>> Start
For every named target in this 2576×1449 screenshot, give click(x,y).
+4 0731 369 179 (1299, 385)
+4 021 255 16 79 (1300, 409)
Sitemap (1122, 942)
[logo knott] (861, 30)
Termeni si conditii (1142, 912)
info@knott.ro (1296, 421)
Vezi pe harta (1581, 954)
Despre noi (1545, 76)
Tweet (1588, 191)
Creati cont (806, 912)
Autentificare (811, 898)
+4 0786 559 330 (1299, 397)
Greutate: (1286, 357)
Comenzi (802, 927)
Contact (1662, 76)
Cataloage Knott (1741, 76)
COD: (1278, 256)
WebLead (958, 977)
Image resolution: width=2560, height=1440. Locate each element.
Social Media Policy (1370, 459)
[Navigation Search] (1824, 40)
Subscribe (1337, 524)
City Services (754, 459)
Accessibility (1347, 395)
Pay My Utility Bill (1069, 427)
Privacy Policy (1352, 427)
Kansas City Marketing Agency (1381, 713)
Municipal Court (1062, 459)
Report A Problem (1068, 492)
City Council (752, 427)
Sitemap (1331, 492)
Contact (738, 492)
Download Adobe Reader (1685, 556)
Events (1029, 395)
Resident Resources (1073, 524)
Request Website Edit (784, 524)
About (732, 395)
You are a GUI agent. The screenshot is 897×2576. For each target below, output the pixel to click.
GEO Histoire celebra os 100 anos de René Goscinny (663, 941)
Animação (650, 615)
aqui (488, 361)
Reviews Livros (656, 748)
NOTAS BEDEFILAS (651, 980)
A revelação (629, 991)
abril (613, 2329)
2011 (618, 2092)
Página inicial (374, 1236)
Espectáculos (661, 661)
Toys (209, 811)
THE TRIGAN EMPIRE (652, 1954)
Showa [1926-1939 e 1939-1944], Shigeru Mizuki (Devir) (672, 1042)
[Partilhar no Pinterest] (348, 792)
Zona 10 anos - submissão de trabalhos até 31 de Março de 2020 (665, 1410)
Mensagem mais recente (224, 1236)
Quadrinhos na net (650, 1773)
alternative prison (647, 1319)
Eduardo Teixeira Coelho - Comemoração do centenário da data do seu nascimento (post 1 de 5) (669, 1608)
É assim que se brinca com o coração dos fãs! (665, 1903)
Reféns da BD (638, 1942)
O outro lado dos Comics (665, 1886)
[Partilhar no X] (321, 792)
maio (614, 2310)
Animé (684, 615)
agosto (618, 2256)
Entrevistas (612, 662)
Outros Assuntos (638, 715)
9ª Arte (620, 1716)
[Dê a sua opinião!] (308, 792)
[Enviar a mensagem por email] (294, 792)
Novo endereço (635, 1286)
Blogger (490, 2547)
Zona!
>> End
* **Written request**
Copy all of the records above line for line, keeping every character as it appears.

* **Exercise result**
For every named target in this 2576×1449 screenshot, give click(x,y).
+4 0731 369 179 (1299, 385)
+4 021 255 16 79 (1300, 409)
Sitemap (1122, 942)
[logo knott] (861, 30)
Termeni si conditii (1142, 912)
info@knott.ro (1296, 421)
Vezi pe harta (1581, 954)
Despre noi (1545, 76)
Tweet (1588, 191)
Creati cont (806, 912)
Autentificare (811, 898)
+4 0786 559 330 (1299, 397)
Greutate: (1286, 357)
Comenzi (802, 927)
Contact (1662, 76)
Cataloage Knott (1741, 76)
COD: (1278, 256)
WebLead (958, 977)
Image resolution: width=2560, height=1440. Locate each element.
Social Media Policy (1370, 459)
[Navigation Search] (1824, 40)
Subscribe (1337, 524)
City Services (754, 459)
Accessibility (1347, 395)
Pay My Utility Bill (1069, 427)
Privacy Policy (1352, 427)
Kansas City Marketing Agency (1381, 713)
Municipal Court (1062, 459)
Report A Problem (1068, 492)
City Council (752, 427)
Sitemap (1331, 492)
Contact (738, 492)
Download Adobe Reader (1685, 556)
Events (1029, 395)
Resident Resources (1073, 524)
Request Website Edit (784, 524)
About (732, 395)
You are a GUI agent. The screenshot is 897×2576. For each target below, output the pixel to click.
GEO Histoire celebra os 100 anos de René Goscinny (663, 941)
Animação (650, 615)
aqui (488, 361)
Reviews Livros (656, 748)
NOTAS BEDEFILAS (651, 980)
A revelação (629, 991)
abril (613, 2329)
2011 (618, 2092)
Página inicial (374, 1236)
Espectáculos (661, 661)
Toys (209, 811)
THE TRIGAN EMPIRE (652, 1954)
Showa [1926-1939 e 1939-1944], Shigeru Mizuki (Devir) (672, 1042)
[Partilhar no Pinterest] (348, 792)
Zona 10 anos - submissão de trabalhos até 31 de Março de 2020 (665, 1410)
Mensagem mais recente (224, 1236)
Quadrinhos na net (650, 1773)
alternative prison (647, 1319)
Eduardo Teixeira Coelho - Comemoração do centenário da data do seu nascimento (post 1 de 5) (669, 1608)
É assim que se brinca com o coração dos fãs! (665, 1903)
Reféns da BD (638, 1942)
O outro lado dos Comics (665, 1886)
[Partilhar no X] (321, 792)
maio (614, 2310)
Animé (684, 615)
agosto (618, 2256)
Entrevistas (612, 662)
Outros Assuntos (638, 715)
9ª Arte (620, 1716)
[Dê a sua opinião!] (308, 792)
[Enviar a mensagem por email] (294, 792)
Novo endereço (635, 1286)
Blogger (490, 2547)
Zona!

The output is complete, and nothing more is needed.